_Data provided_

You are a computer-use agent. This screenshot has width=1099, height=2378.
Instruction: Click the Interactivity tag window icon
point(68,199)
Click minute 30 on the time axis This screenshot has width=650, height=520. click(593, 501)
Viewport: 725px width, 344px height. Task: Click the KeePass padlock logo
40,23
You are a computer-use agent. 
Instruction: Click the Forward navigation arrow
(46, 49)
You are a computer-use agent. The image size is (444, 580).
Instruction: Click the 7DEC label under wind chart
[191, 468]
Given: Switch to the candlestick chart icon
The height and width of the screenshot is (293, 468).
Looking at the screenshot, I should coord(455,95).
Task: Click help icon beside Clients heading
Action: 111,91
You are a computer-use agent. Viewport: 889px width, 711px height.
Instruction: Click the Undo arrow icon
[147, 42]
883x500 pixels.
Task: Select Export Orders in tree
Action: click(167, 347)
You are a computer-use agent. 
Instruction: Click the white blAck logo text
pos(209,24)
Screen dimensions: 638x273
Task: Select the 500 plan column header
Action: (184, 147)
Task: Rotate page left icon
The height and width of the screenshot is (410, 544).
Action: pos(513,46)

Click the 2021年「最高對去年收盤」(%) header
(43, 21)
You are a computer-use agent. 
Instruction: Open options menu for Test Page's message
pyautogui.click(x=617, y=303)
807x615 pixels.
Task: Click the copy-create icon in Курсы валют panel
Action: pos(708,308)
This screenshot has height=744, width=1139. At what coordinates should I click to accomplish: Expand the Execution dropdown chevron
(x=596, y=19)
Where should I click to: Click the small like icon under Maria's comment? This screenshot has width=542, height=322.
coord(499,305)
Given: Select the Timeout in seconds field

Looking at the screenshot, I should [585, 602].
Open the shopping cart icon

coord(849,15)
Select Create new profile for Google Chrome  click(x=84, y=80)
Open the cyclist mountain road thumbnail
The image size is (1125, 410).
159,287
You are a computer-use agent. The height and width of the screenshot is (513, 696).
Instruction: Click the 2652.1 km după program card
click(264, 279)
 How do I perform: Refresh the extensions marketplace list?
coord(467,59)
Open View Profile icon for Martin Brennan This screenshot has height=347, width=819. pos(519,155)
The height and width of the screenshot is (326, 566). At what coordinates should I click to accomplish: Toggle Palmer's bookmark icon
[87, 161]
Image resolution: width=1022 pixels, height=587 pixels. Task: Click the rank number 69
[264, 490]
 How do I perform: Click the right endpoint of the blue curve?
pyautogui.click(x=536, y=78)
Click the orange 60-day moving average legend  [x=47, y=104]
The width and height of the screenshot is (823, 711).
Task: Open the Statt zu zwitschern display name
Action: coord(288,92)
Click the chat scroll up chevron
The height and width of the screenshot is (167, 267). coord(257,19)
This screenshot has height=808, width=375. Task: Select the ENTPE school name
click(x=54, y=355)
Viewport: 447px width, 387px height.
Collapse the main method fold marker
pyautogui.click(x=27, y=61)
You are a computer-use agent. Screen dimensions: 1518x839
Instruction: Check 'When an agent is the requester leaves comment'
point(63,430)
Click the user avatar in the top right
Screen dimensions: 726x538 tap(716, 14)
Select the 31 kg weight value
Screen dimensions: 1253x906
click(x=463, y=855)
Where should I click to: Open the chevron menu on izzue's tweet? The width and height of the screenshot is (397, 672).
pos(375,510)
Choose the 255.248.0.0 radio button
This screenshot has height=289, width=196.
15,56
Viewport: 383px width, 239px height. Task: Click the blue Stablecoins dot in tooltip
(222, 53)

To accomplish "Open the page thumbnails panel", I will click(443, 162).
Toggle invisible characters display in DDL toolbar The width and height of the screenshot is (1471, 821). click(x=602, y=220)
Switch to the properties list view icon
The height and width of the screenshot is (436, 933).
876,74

_Required work_
Can you copy out all of the material above word for word, line by line, without changing anything?

_Reply to the task_
You are a computer-use agent. This screenshot has width=1099, height=2378.
Instruction: Click the Interactivity tag window icon
point(68,199)
Click minute 30 on the time axis This screenshot has width=650, height=520. click(593, 501)
Viewport: 725px width, 344px height. Task: Click the KeePass padlock logo
40,23
You are a computer-use agent. 
Instruction: Click the Forward navigation arrow
(46, 49)
You are a computer-use agent. The image size is (444, 580).
Instruction: Click the 7DEC label under wind chart
[191, 468]
Given: Switch to the candlestick chart icon
The height and width of the screenshot is (293, 468).
Looking at the screenshot, I should coord(455,95).
Task: Click help icon beside Clients heading
Action: 111,91
You are a computer-use agent. Viewport: 889px width, 711px height.
Instruction: Click the Undo arrow icon
[147, 42]
883x500 pixels.
Task: Select Export Orders in tree
Action: click(167, 347)
You are a computer-use agent. 
Instruction: Click the white blAck logo text
pos(209,24)
Screen dimensions: 638x273
Task: Select the 500 plan column header
Action: (184, 147)
Task: Rotate page left icon
The height and width of the screenshot is (410, 544).
Action: pos(513,46)

Click the 2021年「最高對去年收盤」(%) header
(43, 21)
You are a computer-use agent. 
Instruction: Open options menu for Test Page's message
pyautogui.click(x=617, y=303)
807x615 pixels.
Task: Click the copy-create icon in Курсы валют panel
Action: pos(708,308)
This screenshot has height=744, width=1139. At what coordinates should I click to accomplish: Expand the Execution dropdown chevron
(x=596, y=19)
Where should I click to: Click the small like icon under Maria's comment? This screenshot has width=542, height=322.
coord(499,305)
Given: Select the Timeout in seconds field

Looking at the screenshot, I should [585, 602].
Open the shopping cart icon

coord(849,15)
Select Create new profile for Google Chrome  click(x=84, y=80)
Open the cyclist mountain road thumbnail
The image size is (1125, 410).
159,287
You are a computer-use agent. The height and width of the screenshot is (513, 696).
Instruction: Click the 2652.1 km după program card
click(264, 279)
 How do I perform: Refresh the extensions marketplace list?
coord(467,59)
Open View Profile icon for Martin Brennan This screenshot has height=347, width=819. pos(519,155)
The height and width of the screenshot is (326, 566). At what coordinates should I click to accomplish: Toggle Palmer's bookmark icon
[87, 161]
Image resolution: width=1022 pixels, height=587 pixels. Task: Click the rank number 69
[264, 490]
 How do I perform: Click the right endpoint of the blue curve?
pyautogui.click(x=536, y=78)
Click the orange 60-day moving average legend  [x=47, y=104]
The width and height of the screenshot is (823, 711).
Task: Open the Statt zu zwitschern display name
Action: coord(288,92)
Click the chat scroll up chevron
The height and width of the screenshot is (167, 267). coord(257,19)
This screenshot has height=808, width=375. Task: Select the ENTPE school name
click(x=54, y=355)
Viewport: 447px width, 387px height.
Collapse the main method fold marker
pyautogui.click(x=27, y=61)
You are a computer-use agent. Screen dimensions: 1518x839
Instruction: Check 'When an agent is the requester leaves comment'
point(63,430)
Click the user avatar in the top right
Screen dimensions: 726x538 tap(716, 14)
Select the 31 kg weight value
Screen dimensions: 1253x906
click(x=463, y=855)
Where should I click to: Open the chevron menu on izzue's tweet? The width and height of the screenshot is (397, 672).
pos(375,510)
Choose the 255.248.0.0 radio button
This screenshot has height=289, width=196.
15,56
Viewport: 383px width, 239px height. Task: Click the blue Stablecoins dot in tooltip
(222, 53)

To accomplish "Open the page thumbnails panel", I will click(443, 162).
Toggle invisible characters display in DDL toolbar The width and height of the screenshot is (1471, 821). click(x=602, y=220)
Switch to the properties list view icon
The height and width of the screenshot is (436, 933).
876,74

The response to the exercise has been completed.